Because we want to cheer? Is it because we’ve grown used to ‘gamified’ life, and we have to know all the place the Gospel goes, all the subgroups it gets to? Do we really need to watch progress ticked off in real time? Do we have to put a GPS ankle bracelet on every runner, to track their progress in real-time? evaluate how fast they run, how many steps per minute, how they avoid stumbling?

This desire to track—is this something deeper? is it ego?

We sometimes say we need to know when (if?) the job is done—that the task is finished. But to my mind, no one will know the ‘job is done’ until the trumpet sounds, and to tie the two together is to enter pretty dangerous theological territory (for example, could we ‘put off’ the last few groups and therefore keep Jesus from coming back?—ha!).

We more often say we need to know because it inspires people… because donors need reports… because we need to know about the health of the effort… because we need to verify… because we need to prove… because we need to know strategies and processes are working… because…

We all have our reasons. #21 of my 99 Principles is: “We are reasonable people. We can find reasons for anything we want.”

I strongly suspect the systems we develop to track progress are not about ‘knowing when the job is done.’ Nor is it about cheering. We have moved from ‘lists pointing out the large groups of people who have no access’ to ‘lists as constraints’ to ‘lists as control.’ Using lists to define strategy and measure outputs gives us a justifiable, defensible, rational, measurable methodology for the allocation of budgets, resources, manpower. A controllable methodology… gives us control.

We end up making about reporting what should be about relationship. Try to command what we should be cheering. Require much data and accountability because we have little trust. Expect some amount of game-playing with grants and their use because we make investments instead of giving gifts. Seek control, not communion.

Yes, data can be useful—but useful to who? Most of the time people freely share information with me, often scribbled on pieces of paper, because the conversation and meal are the key, not because some app is easy to use. I believe that at the global level, we need to: (1) collect less data, not more—just enough to accomplish a purpose useful to those generating the data. (2) build data collection & reporting tools that are primarily intended to be useful to and used by those who are generating the data—concentrated at the point of its on-the-field use. And (3) when we’re given data, we need to be good stewards and turn that data around, make it immediately useful for their work, outside our own vision. We need to focus less on constraints and more on using data to empower the rapid spread of the Gospel. Identify the barriers, get the Gospel across the barrier, do whatever we can to help it spread toward the next barrier, and let it go free.

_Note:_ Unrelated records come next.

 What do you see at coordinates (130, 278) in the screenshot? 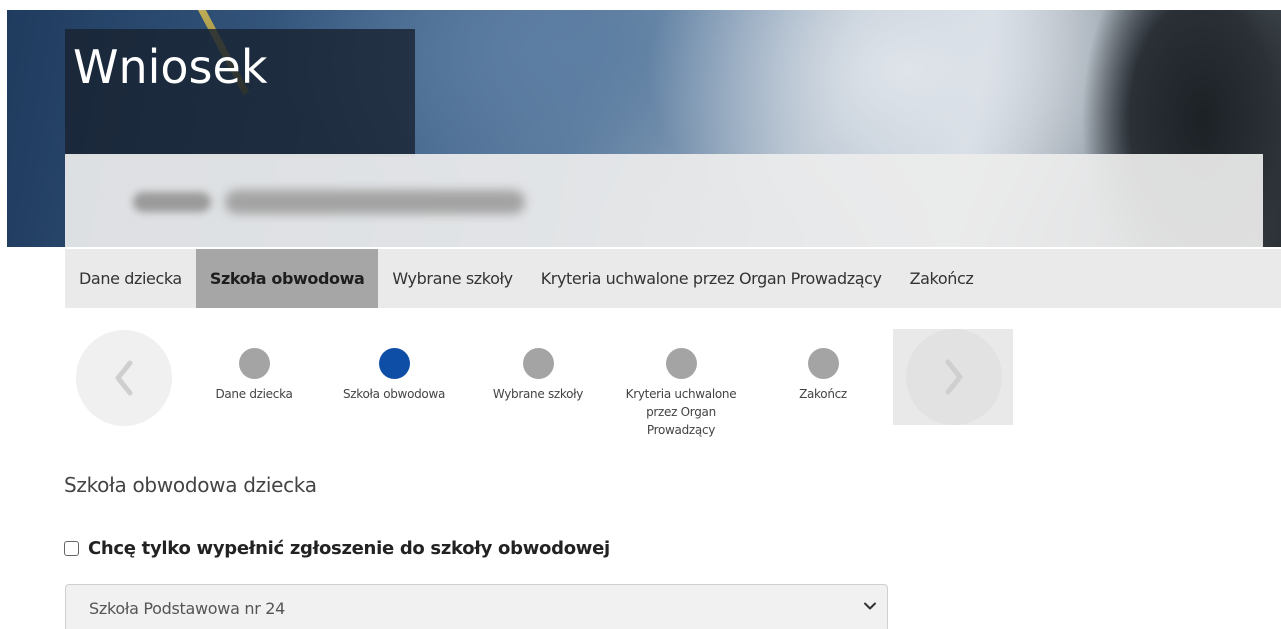
I see `tab-dane-dziecka: Dane dziecka` at bounding box center [130, 278].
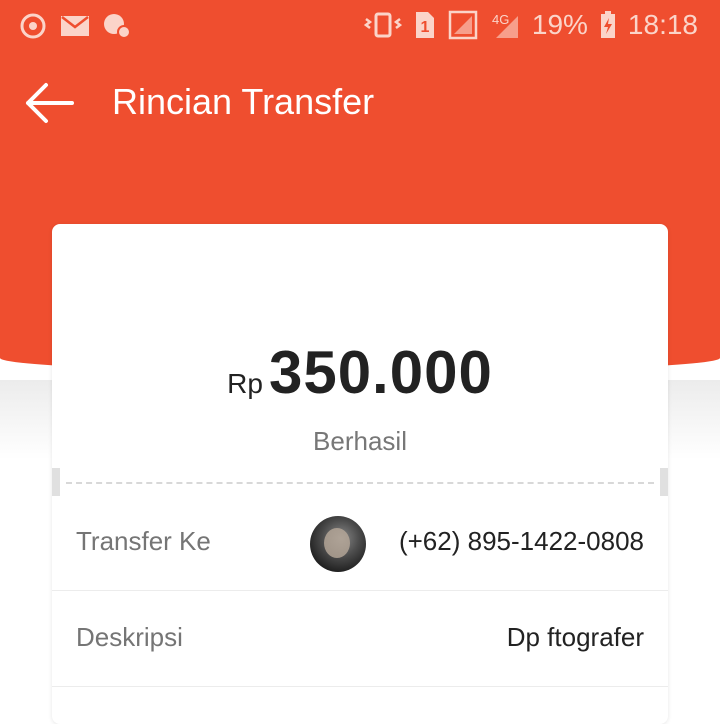 The image size is (720, 724). I want to click on detail-value: (+62) 895-1422-0808, so click(521, 541).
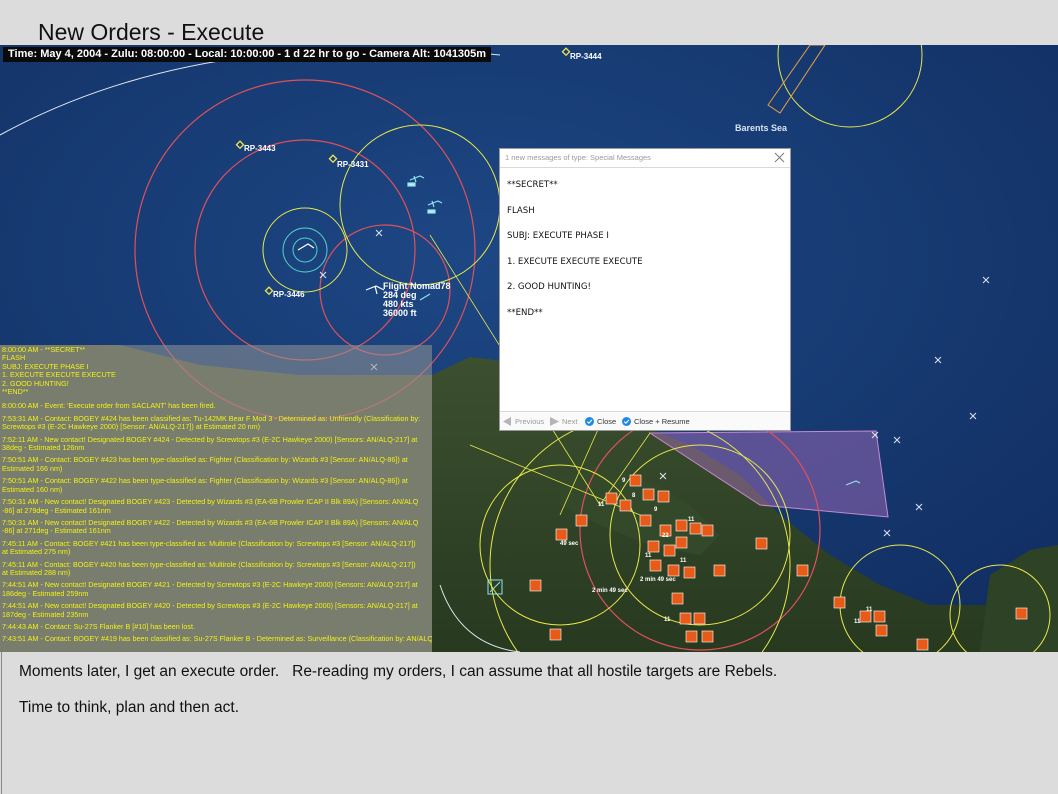  I want to click on slide-edge, so click(2, 723).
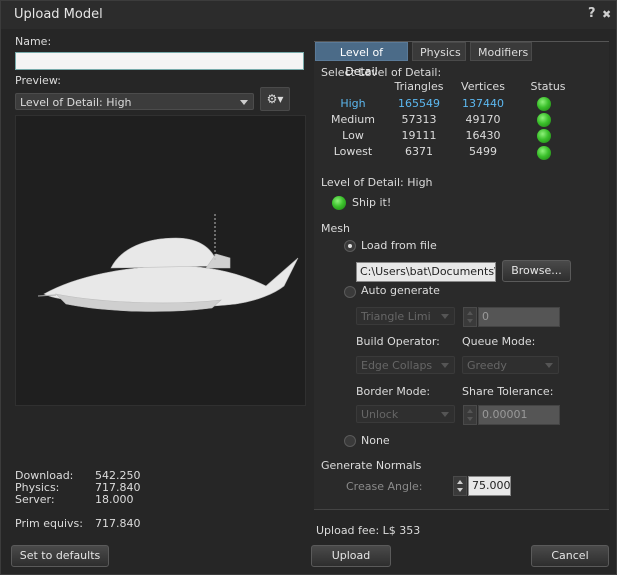 This screenshot has width=617, height=575. What do you see at coordinates (490, 486) in the screenshot?
I see `crease-angle-field: 75.000` at bounding box center [490, 486].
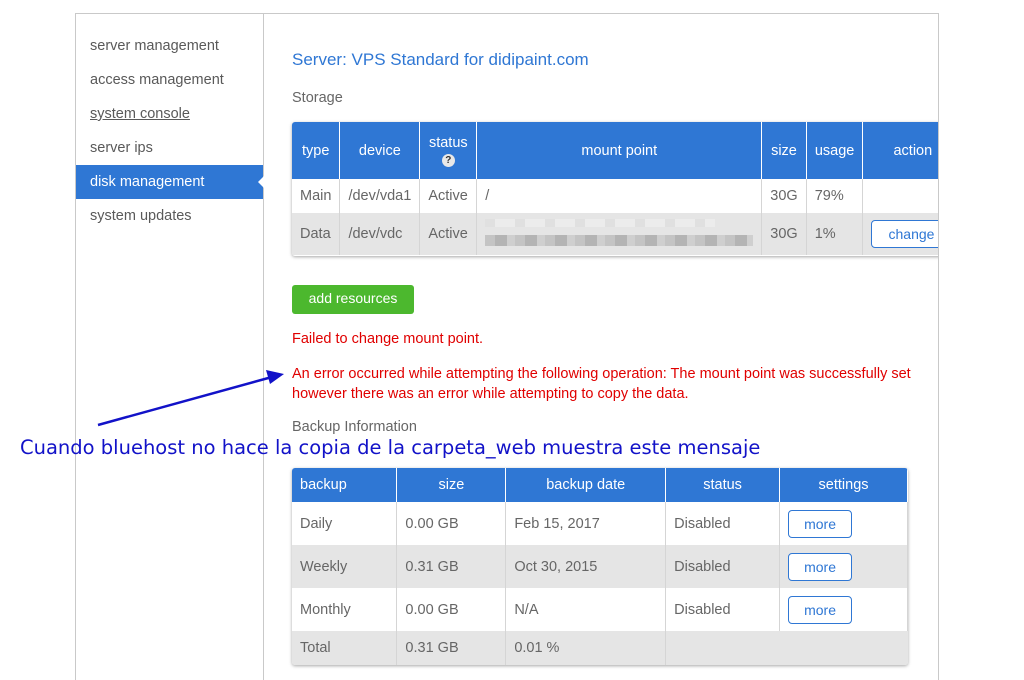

I’m not against transparency or reporting, but we have to be on our guard. These rapidly slip away from serving and building up, and into distrust, demands and power. To avoid this, we have to intentionally move away from control and lean in toward service. We don’t go to the end of the table in order to be noticed and promoted to the head. We need to genuinely go to the end, and pick up a basin and a towel. We could do worse than simply asking, “is there a person in this place who is passionate to see every individual in the communities around them in a vibrant relationship with Jesus? What do they see as being the next step in getting the Gospel to the lost? How can I serve them? or if there isn’t a person, what step might I take to help one be found?”